I soldati tedeschi inviati in Groenlandia hanno lasciato l’isola due giorni dopo il loro arrivo

Domenica hanno lasciato la Groenlandia i 15 soldati tedeschi che la Germania aveva mandato venerdì sull’isola per partecipare a un’esercitazione militare con vari paesi europei e coordinata dalla Danimarca, cioè il paese di cui fa parte la Groenlandia.
Il ritiro delle truppe è avvenuto il giorno dopo l’annuncio da parte del presidente statunitense Donald Trump di nuovi dazi ai paesi coinvolti in questa esercitazione militare. Tuttavia il ritiro non sembra legato alla decisione di Trump, anche se su questo punto non c’è grande chiarezza. Era già previsto che la loro presenza in Groenlandia durasse solo alcuni giorni. Un portavoce dell’esercito tedesco ha detto che l’esercitazione, che aveva soprattutto l’obiettivo di svolgere delle perlustrazioni per successive operazioni, è stata completata con successo e che i risultati verranno valutati nei prossimi giorni.

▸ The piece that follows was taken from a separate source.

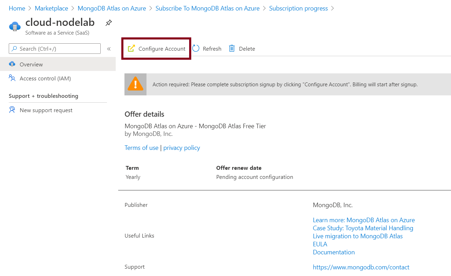Click the warning triangle icon in the banner
451x276 pixels.
coord(135,84)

Oltre alla Germania, avevano mandato alcuni soldati anche Danimarca, Francia, Regno Unito, Svezia, Norvegia, Finlandia e Paesi Bassi. Tutti questi paesi sono stati colpiti dai nuovi dazi decisi sabato da Trump: domenica hanno promesso una risposta unitaria ai nuovi dazi, ma non è ancora chiaro come si concretizzerà.